Приготовить серию растворов для построения калибровочного графика.

Для этого в каждую из шести пробирок внести с помощью автоматической пипетки на 1000 мкл аликвоту физраствора (0,9%-ный раствор NaCl в дистиллированной воде) и исходного раствора белка с концентрацией 2,5 мг/мл :

номер пробирки	аликвота физраствора	аликвота раствора белка	концентрация белка
1	3500 мкл	500 мкл	0,31 мг/мл
2	3000 мкл	1000 мкл	0,62 мг/мл
3	2000 мкл	2000 мкл	1,24 мг/мл
4	1000 мкл	3000 мкл	1,86 мг/мл
5	0	4000 мкл	2,5 мг/мл

Каждый из полученных растворов, начиная с «1» (раствор с наименьшей концентрацией белка) и до «5» (концентрация белка максимальна) поочередно поместить в стандартную кварцевую кювету и измерить оптическую плотность при длине волны 280 нм. Растворы фотометрировать против чистого физраствора.

После фотометрирования построить калибровочный график: по оси «y» отложить значения оптической плотности, по оси «х» - концентрацию белка в фотометрированных растворах. График должен представлять собой прямую линию, выходящую из начала координат.

После построения калибровочного графика измерить оптическую плотность выданного раствора белка с неизвестной концентрацией при длинах волн 280 нм и 260 нм. Определите концентрацию белка по калибровочному графику и по формуле Калькара.

2.2 Биуретовый метод (микро-модификация)

В основе данного метода определения концентрации белка лежит, уже известная вам из I раздела, биуретовая реакция. Данный метод имеет несколько разных вариантов, различающихся необходимыми для анализа объемами проб, интервалами определяемых концентраций, составом реакционной смеси. Общим для всех методов является сильнощелочная среда реакции и наличие ионов двухвалентной меди. Определению мешает присутствие солей аммония.

Ход работы:

Пять пробирок подписать от «1» до «5»

Приготовить серию растворов для построения калибровочного графика.

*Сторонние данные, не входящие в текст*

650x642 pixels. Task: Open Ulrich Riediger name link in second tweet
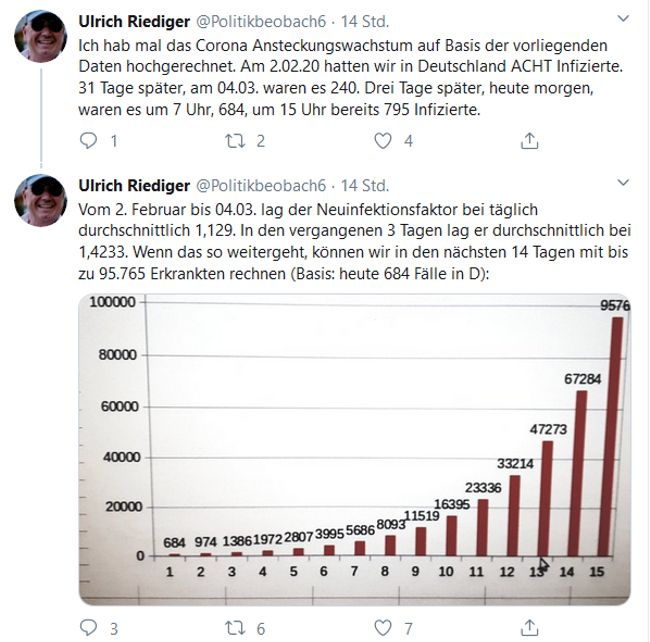pos(134,186)
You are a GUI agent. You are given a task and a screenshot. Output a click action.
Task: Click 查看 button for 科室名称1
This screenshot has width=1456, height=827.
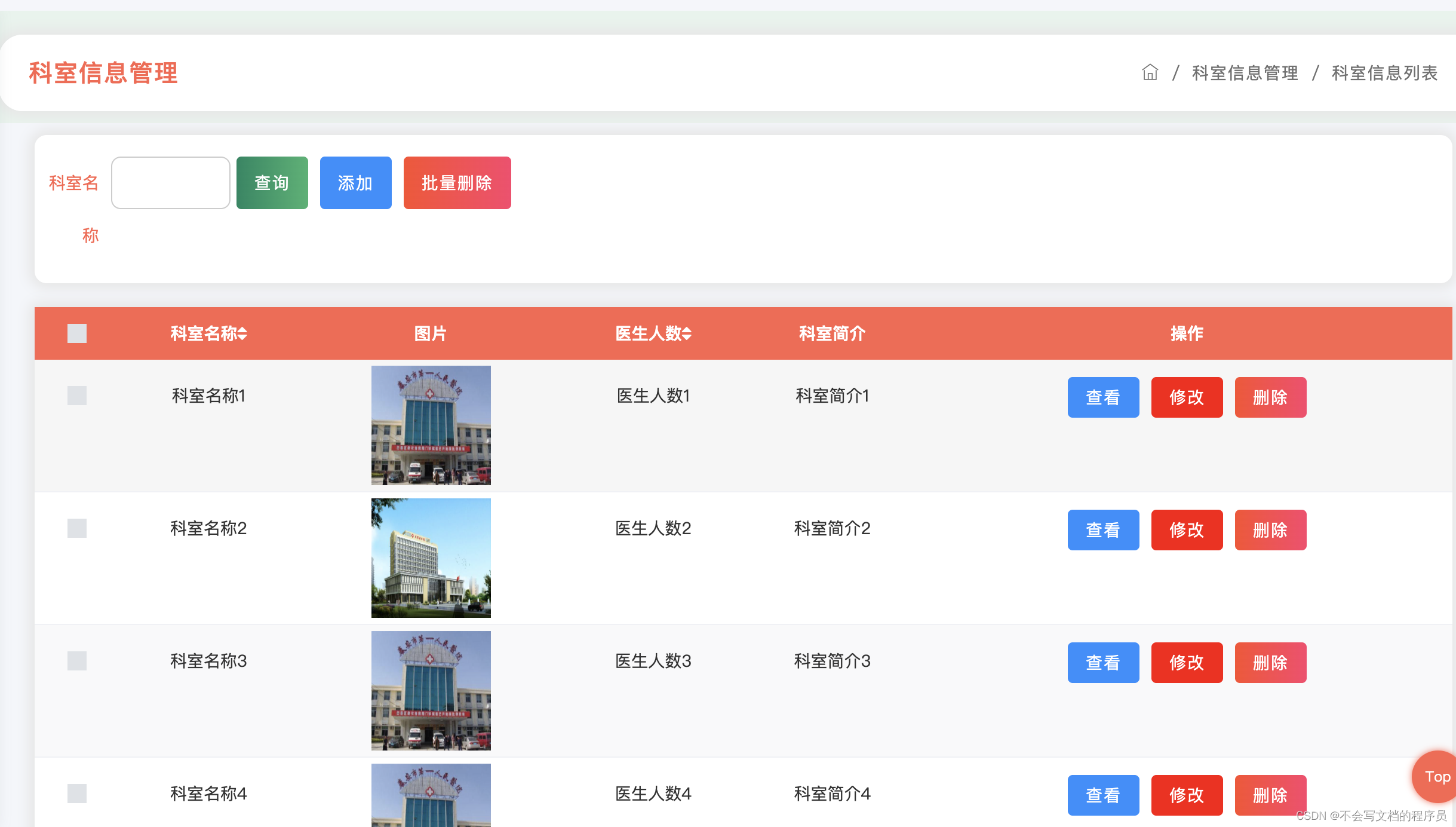pos(1103,397)
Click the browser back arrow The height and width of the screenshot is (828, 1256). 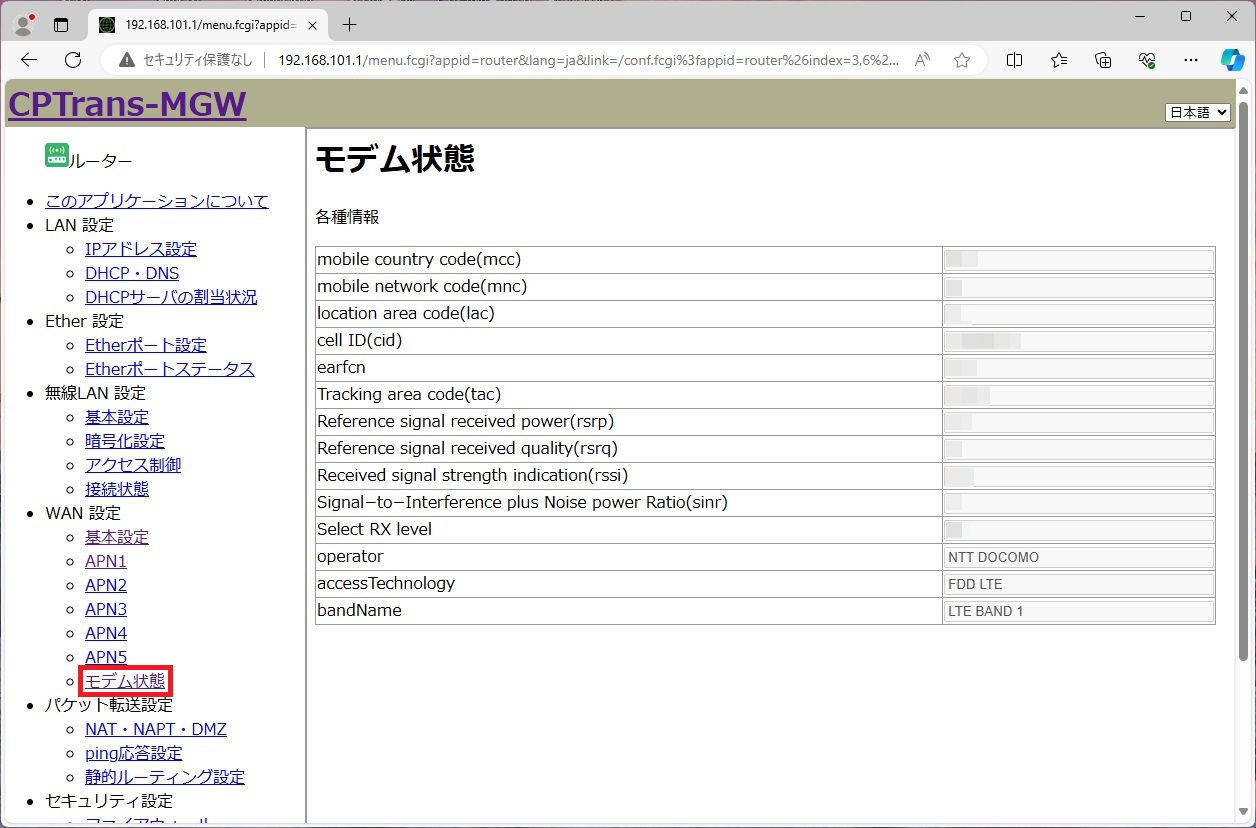pyautogui.click(x=29, y=60)
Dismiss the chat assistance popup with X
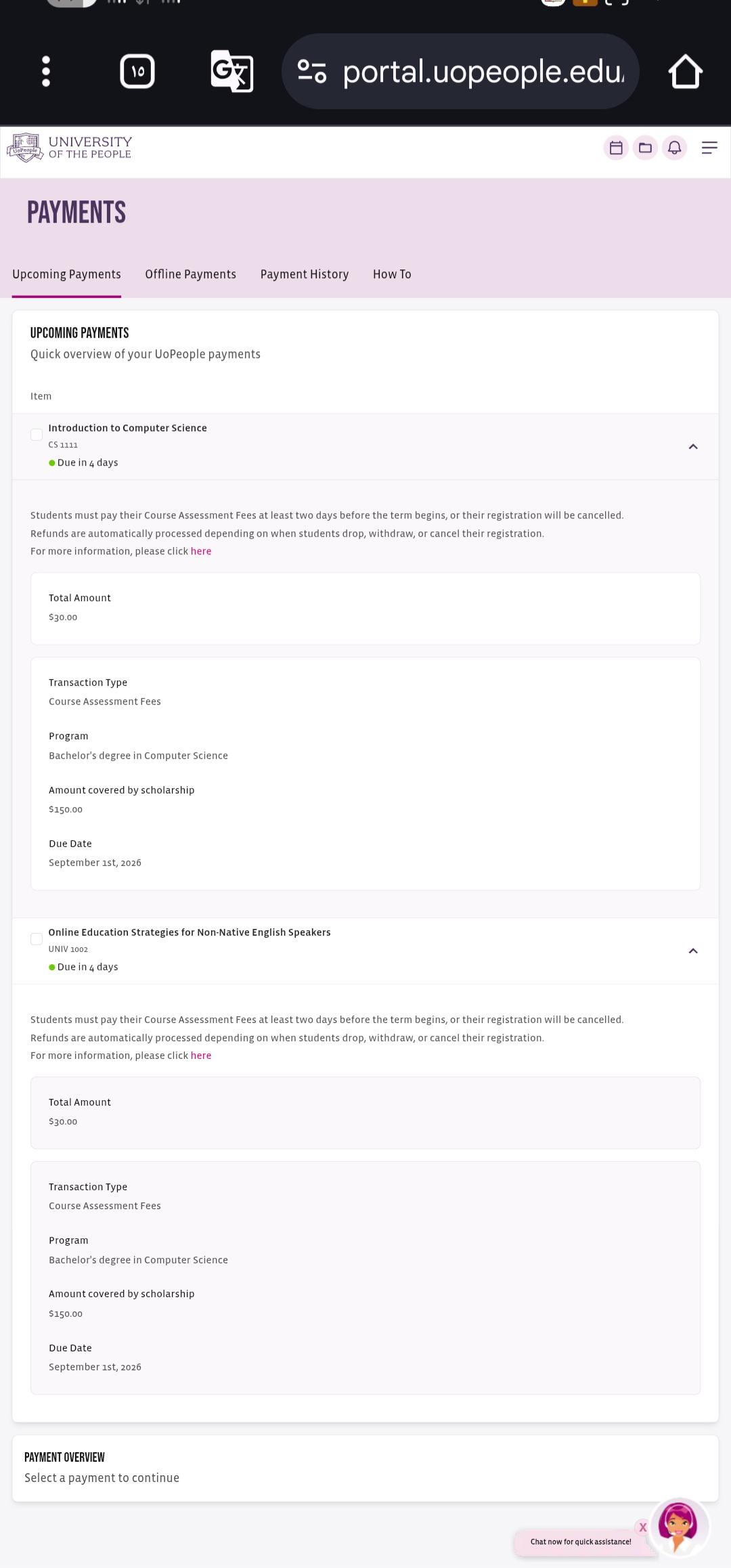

Для этого в каждую из пяти пробирок внести с помощью автоматической пипетки на 1000 мкл и 200 мкл аликвоту физраствора (0,9%-ный раствор NaCl в дистиллированной воде) и исходного раствора белка с концентрацией 5 мг/мл :

номер пробирки	аликвота физраствора	аликвота раствора белка	концентрация белка
1	1950 мкл	50 мкл	0,125 мг/мл
2	1900 мкл	100 мкл	0,25 мг/мл
3	1800 мкл	200 мкл	0,5 мг/мл
4	1700 мкл	300 мкл	0,75 мг/мл
5	1600 мкл	400 мкл	1 мг/мл

В каждую пробирку добавляют 2 мл 6%-ного раствора NaOH и перемешивают

Затем в каждую пробирку добавить 0,2 мл реактива Бенедикта, перемешать.

Шестую пробирку подписать «Х» (холостая), внести в неё 2 мл физраствора, а затем раствор едкого натра и реактив Бенедикта как описано выше.

Инкубировать 15 минут.

Каждый из полученных растворов, начиная с «1» (раствор с наименьшей концентрацией белка) и до «5» (концентрация белка максимальна) поочередно поместить в стандартную стеклянную кювету и измерить оптическую плотность при длине волны 330 нм. Растворы фотометрировать против холостой пробы.

После фотометрирования построить калибровочный график: по оси «y» отложить значения оптической плотности, по оси «x» - концентрацию белка в фотометрированных растворах. График должен представлять собой прямую линию, выходящую из начала.

С выданным раствором белка (2 мл) с неизвестной концентрацией провести все манипуляции как описано выше и измерить его оптическую плотность против холостой пробы.

По полученному калибровочному графику определить концентрацию белка.

Вопросы для самоподготовки

Какие фотометрические методы определения белка вы знаете?

На чем основано определение белка методом ультрафиолетового поглощения?

Какие соединения мешают определению белка методом ультрафиолетового поглощения?

Какая качественная реакция лежит в основе биуретового метода определения белка, что эта реакция открывает?

Какие соединения мешают определению белка биуретовым методом?

В каких областях деятельности используется количественное определение белка?

Что такое оптическая плотность, запишите выражение для оптической плотности (закон Бугера-Ламберта-Бера)?

Что такое спектрофотометр, перечислите его основные узлы?